▶ **Extracted entries**:
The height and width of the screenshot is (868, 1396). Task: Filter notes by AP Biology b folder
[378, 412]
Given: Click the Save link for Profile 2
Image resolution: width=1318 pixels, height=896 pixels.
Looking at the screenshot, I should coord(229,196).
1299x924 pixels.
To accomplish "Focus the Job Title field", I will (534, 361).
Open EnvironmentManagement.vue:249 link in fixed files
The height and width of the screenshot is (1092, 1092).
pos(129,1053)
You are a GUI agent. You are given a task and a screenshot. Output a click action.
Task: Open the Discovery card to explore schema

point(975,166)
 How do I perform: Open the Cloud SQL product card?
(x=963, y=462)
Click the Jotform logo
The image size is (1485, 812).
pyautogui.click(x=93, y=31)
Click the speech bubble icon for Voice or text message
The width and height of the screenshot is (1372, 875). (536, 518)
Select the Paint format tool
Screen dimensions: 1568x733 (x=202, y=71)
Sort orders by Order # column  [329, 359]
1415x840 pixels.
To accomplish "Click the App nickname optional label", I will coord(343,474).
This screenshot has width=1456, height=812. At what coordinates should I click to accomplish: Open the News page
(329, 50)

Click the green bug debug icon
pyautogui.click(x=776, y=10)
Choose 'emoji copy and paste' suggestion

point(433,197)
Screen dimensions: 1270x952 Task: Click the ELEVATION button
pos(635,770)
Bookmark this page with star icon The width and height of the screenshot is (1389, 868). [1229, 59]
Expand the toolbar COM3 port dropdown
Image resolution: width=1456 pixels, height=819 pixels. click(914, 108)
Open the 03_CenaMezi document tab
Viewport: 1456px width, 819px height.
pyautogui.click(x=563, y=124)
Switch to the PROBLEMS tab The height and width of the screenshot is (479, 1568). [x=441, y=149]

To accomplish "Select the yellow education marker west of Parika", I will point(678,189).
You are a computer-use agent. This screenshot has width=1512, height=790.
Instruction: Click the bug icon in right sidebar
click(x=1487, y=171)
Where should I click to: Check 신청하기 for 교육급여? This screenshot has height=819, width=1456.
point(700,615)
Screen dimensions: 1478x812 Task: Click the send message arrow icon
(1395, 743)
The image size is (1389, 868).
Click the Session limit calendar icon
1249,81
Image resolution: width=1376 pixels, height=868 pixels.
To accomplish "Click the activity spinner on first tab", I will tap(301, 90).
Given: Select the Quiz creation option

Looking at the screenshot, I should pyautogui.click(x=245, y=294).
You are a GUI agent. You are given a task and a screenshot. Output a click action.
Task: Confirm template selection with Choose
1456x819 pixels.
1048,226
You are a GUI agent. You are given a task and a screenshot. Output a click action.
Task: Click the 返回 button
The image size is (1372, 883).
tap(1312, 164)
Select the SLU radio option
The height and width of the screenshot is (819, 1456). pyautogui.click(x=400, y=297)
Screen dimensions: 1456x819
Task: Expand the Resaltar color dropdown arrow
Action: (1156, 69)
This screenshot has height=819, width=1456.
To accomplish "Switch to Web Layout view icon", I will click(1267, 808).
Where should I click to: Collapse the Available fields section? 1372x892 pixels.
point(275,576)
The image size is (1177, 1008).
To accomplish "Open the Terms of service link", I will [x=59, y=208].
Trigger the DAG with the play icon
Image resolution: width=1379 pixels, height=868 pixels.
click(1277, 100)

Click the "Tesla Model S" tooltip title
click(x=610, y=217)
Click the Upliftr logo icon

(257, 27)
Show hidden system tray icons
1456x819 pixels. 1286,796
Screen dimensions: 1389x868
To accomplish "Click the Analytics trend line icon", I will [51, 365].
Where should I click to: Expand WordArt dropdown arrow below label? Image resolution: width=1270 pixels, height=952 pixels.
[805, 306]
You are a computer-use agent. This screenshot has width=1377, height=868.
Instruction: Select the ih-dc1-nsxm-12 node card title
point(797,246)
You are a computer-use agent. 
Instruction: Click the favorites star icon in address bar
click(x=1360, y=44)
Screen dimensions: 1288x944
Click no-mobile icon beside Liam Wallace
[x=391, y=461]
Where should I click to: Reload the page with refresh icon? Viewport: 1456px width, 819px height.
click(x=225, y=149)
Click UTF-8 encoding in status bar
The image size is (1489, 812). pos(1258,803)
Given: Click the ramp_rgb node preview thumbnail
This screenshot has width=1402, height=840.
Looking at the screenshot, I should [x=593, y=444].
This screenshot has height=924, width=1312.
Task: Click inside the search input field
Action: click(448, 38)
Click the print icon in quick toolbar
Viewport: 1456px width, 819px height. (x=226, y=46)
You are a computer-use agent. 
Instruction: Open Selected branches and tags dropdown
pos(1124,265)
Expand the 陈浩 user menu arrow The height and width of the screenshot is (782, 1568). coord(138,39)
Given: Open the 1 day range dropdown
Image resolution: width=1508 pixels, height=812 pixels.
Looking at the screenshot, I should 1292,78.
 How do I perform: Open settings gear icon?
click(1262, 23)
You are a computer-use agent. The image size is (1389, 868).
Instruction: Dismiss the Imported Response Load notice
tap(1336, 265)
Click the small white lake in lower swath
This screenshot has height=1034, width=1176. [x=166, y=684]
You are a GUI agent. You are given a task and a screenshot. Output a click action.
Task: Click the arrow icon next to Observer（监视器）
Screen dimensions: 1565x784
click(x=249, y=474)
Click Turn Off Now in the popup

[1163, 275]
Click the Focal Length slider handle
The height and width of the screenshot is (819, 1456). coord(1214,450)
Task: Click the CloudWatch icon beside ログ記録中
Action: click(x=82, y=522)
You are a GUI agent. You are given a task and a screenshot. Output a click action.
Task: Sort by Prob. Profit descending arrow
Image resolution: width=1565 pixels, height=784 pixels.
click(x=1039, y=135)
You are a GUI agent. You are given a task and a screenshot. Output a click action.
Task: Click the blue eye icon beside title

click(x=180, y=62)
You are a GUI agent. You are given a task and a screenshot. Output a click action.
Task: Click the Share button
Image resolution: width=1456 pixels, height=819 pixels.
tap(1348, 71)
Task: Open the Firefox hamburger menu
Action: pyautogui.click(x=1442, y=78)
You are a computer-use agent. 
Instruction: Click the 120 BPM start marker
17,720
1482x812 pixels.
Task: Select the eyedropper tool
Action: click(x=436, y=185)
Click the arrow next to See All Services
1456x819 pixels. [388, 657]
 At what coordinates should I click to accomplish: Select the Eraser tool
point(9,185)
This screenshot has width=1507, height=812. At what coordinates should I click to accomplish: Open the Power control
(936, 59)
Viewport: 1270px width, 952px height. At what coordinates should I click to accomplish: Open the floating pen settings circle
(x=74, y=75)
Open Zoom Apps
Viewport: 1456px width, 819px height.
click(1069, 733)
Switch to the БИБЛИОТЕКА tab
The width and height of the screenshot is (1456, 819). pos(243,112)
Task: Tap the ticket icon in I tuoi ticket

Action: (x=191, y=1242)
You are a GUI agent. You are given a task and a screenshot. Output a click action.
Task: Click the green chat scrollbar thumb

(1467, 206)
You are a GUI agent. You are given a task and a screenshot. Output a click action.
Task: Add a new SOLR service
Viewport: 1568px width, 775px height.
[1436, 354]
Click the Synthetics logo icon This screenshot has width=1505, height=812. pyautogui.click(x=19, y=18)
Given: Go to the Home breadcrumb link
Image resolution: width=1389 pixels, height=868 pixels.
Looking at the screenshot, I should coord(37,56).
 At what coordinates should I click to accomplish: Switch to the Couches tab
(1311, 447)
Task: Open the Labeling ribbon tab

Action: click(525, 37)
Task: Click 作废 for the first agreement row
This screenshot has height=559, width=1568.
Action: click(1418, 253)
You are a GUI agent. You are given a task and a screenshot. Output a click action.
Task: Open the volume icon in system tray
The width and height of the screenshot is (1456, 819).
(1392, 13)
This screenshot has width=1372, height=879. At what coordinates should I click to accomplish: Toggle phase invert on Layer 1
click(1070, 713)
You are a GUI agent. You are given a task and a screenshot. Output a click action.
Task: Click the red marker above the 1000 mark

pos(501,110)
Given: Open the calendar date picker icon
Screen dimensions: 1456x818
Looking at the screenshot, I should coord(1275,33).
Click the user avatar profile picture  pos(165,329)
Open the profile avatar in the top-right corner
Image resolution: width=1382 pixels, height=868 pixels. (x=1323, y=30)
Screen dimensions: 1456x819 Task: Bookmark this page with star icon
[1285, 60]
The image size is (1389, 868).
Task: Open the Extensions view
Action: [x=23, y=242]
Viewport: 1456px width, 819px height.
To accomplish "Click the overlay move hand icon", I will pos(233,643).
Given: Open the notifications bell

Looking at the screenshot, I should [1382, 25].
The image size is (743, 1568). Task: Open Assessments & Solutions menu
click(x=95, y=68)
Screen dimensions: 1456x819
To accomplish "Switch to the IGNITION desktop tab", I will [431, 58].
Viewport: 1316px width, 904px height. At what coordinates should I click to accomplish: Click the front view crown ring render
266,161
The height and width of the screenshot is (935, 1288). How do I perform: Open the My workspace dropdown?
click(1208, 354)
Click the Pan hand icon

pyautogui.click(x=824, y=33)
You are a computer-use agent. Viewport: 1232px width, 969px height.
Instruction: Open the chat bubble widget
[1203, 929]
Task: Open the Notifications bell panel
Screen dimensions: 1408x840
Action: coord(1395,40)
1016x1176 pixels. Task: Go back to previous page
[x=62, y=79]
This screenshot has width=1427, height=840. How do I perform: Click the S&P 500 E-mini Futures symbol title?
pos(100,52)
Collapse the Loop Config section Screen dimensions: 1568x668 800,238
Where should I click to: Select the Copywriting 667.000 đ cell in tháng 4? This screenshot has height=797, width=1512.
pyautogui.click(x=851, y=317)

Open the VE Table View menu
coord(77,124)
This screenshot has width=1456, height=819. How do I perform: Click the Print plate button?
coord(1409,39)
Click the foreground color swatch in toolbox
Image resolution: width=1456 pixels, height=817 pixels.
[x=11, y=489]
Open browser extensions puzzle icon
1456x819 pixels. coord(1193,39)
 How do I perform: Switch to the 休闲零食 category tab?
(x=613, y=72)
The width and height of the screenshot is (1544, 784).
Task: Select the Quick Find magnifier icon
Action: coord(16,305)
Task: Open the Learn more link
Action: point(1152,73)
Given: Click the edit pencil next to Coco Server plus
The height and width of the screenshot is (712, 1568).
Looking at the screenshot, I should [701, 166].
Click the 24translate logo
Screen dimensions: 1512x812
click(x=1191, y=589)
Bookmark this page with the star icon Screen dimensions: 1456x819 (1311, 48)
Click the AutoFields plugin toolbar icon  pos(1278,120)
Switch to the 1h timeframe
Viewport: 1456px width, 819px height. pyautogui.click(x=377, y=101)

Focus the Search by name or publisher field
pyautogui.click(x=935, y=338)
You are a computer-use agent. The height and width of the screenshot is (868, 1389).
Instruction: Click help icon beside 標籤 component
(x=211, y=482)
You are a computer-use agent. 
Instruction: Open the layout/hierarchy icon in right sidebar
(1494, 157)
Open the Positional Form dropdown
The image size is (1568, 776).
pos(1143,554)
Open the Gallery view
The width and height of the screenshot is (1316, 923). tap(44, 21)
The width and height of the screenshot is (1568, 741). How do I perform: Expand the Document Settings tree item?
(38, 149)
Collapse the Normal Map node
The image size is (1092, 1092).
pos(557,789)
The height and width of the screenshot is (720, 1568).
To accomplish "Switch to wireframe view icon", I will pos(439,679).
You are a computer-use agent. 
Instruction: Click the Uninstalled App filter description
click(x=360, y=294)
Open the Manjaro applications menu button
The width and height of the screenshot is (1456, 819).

▶ **Work instructions**: Give again only the lines of the material above that run from the one with "How do I perform: Switch" through the end, both included, exactly as they appear.

▶ **Answer space**:
 How do I perform: Switch to the 休闲零食 category tab?
(x=613, y=72)
The width and height of the screenshot is (1544, 784).
Task: Select the Quick Find magnifier icon
Action: coord(16,305)
Task: Open the Learn more link
Action: point(1152,73)
Given: Click the edit pencil next to Coco Server plus
The height and width of the screenshot is (712, 1568).
Looking at the screenshot, I should [701, 166].
Click the 24translate logo
Screen dimensions: 1512x812
click(x=1191, y=589)
Bookmark this page with the star icon Screen dimensions: 1456x819 (1311, 48)
Click the AutoFields plugin toolbar icon  pos(1278,120)
Switch to the 1h timeframe
Viewport: 1456px width, 819px height. pyautogui.click(x=377, y=101)

Focus the Search by name or publisher field
pyautogui.click(x=935, y=338)
You are a computer-use agent. The height and width of the screenshot is (868, 1389).
Instruction: Click help icon beside 標籤 component
(x=211, y=482)
You are a computer-use agent. 
Instruction: Open the layout/hierarchy icon in right sidebar
(1494, 157)
Open the Positional Form dropdown
The image size is (1568, 776).
pos(1143,554)
Open the Gallery view
The width and height of the screenshot is (1316, 923). tap(44, 21)
The width and height of the screenshot is (1568, 741). How do I perform: Expand the Document Settings tree item?
(38, 149)
Collapse the Normal Map node
The image size is (1092, 1092).
pos(557,789)
The height and width of the screenshot is (720, 1568).
To accomplish "Switch to wireframe view icon", I will pos(439,679).
You are a computer-use agent. 
Instruction: Click the Uninstalled App filter description
click(x=360, y=294)
Open the Manjaro applications menu button
The width and height of the screenshot is (1456, 819).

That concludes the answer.